Top of RECORDS

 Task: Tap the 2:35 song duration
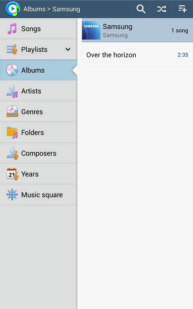click(183, 55)
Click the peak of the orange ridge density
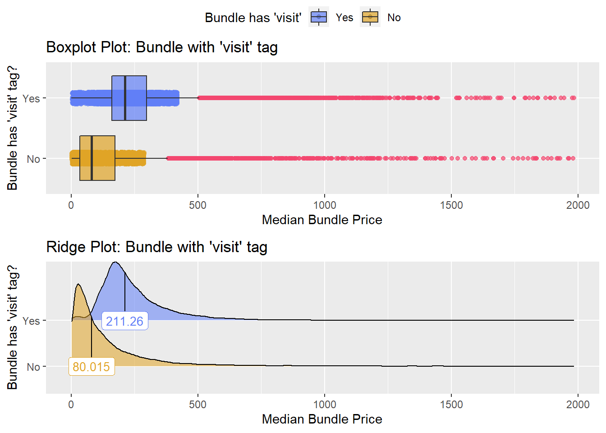The height and width of the screenshot is (433, 606). coord(78,285)
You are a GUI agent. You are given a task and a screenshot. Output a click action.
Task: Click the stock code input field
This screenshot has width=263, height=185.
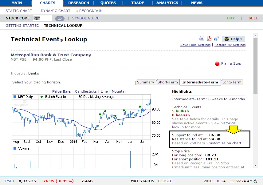[42, 18]
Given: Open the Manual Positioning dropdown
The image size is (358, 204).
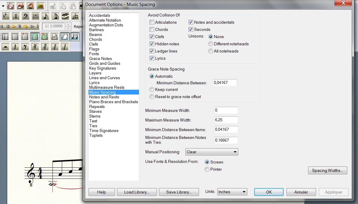Looking at the screenshot, I should tap(212, 152).
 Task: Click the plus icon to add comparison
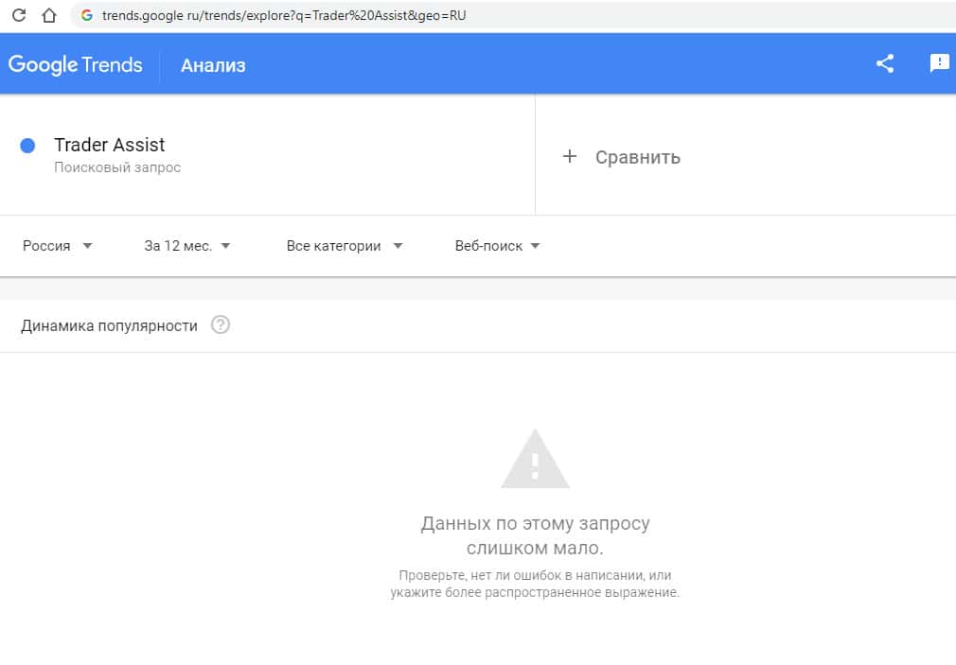click(x=569, y=157)
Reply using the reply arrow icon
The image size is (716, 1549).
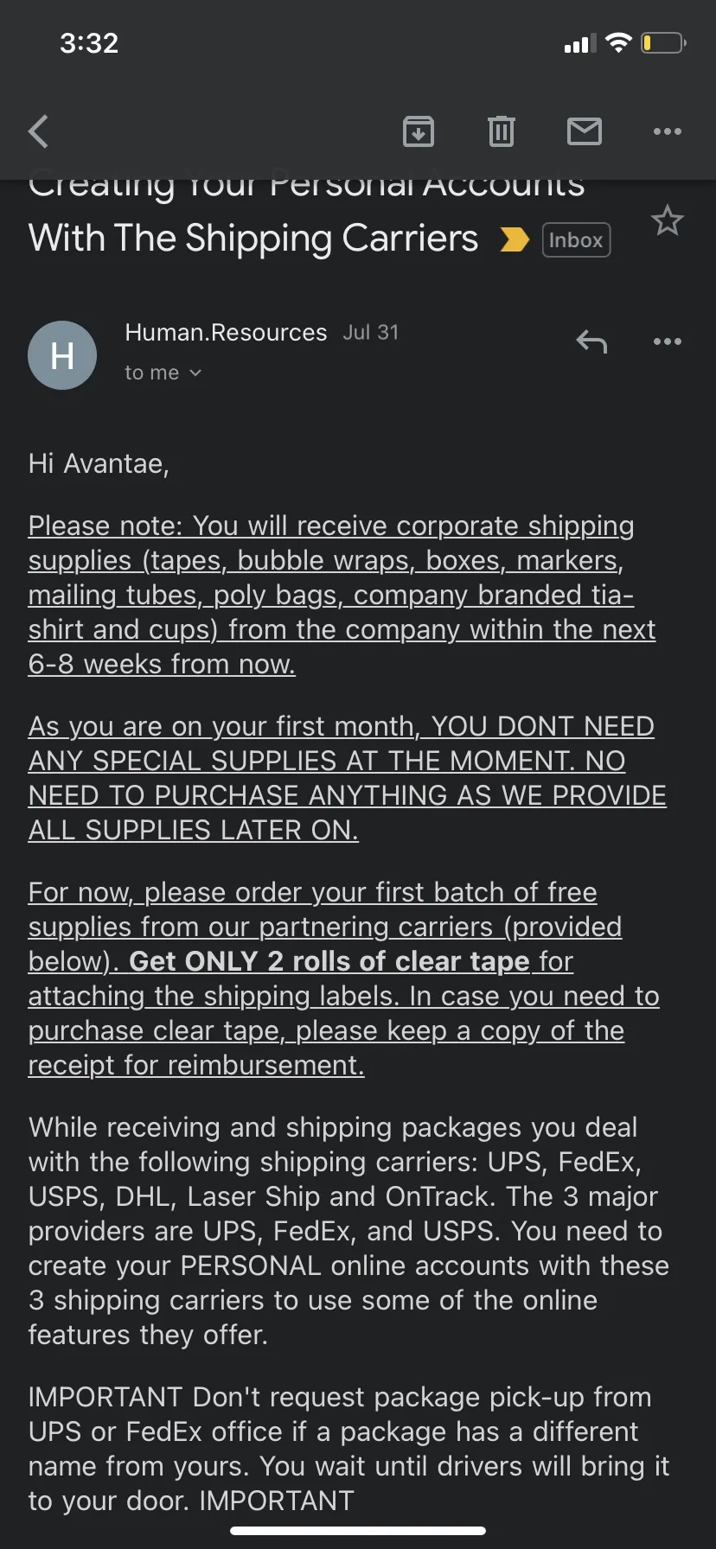592,341
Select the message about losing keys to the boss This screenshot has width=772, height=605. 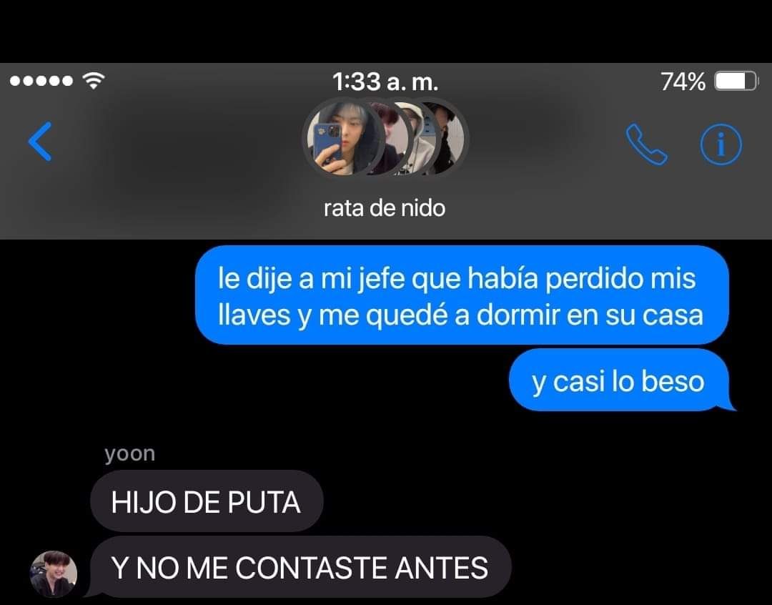point(461,295)
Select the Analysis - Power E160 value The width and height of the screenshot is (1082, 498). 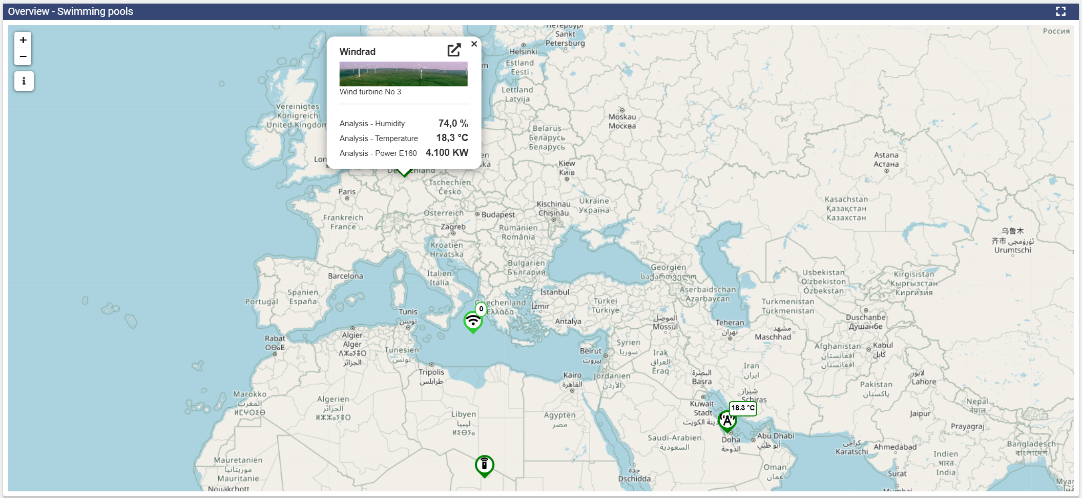click(447, 153)
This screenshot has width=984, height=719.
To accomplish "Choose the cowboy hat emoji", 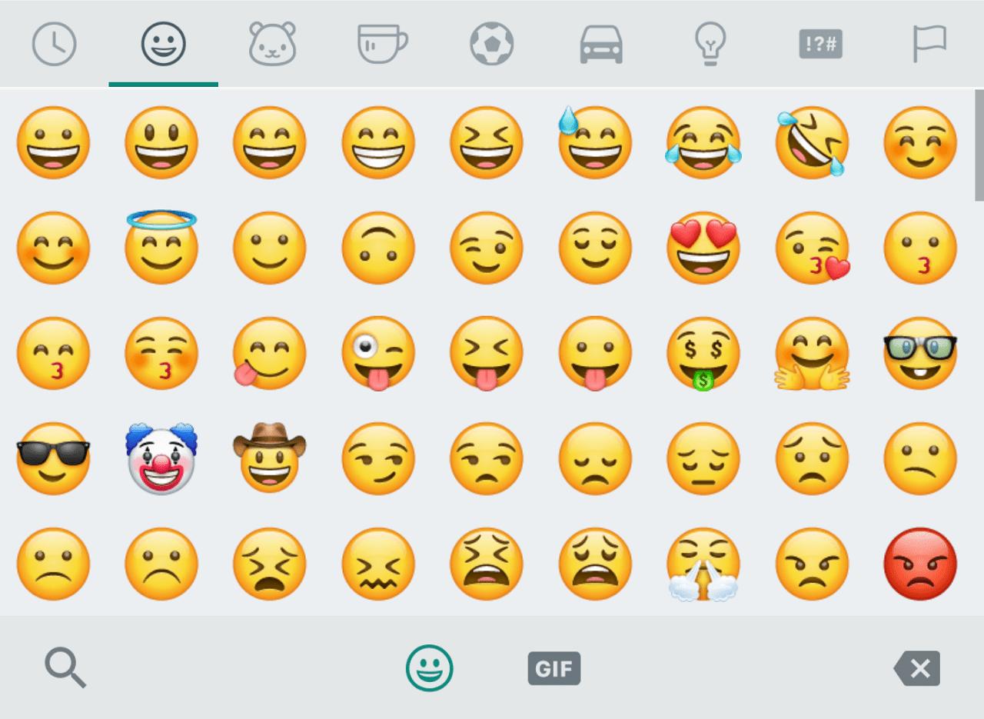I will coord(270,458).
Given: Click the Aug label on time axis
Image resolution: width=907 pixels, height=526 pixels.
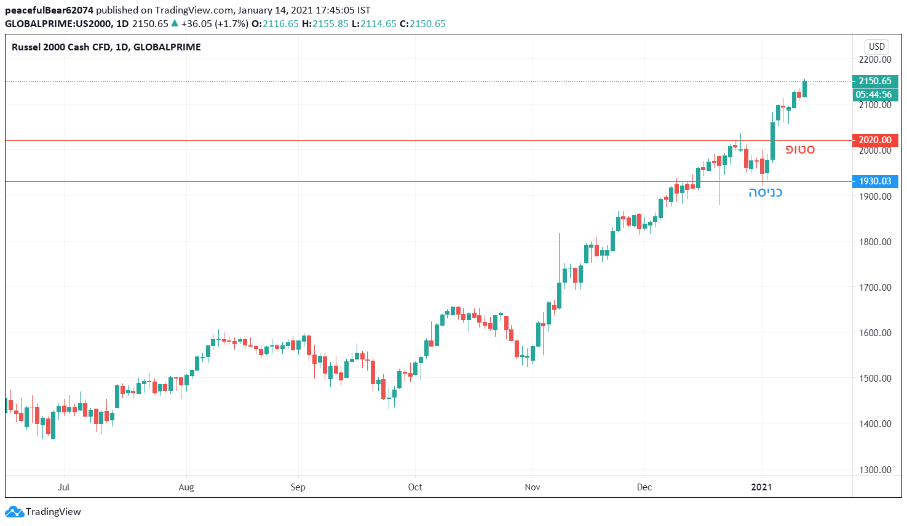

Bottom of RECORDS

→ TASK BRIEF
Please repeat exactly the lines from the one containing "Given: Click the Aug label on time axis" through the last line of the records, both included, and leave out the pictures.

→ SOLUTION FOR THIS PROBLEM
Given: Click the Aug label on time axis
Image resolution: width=907 pixels, height=526 pixels.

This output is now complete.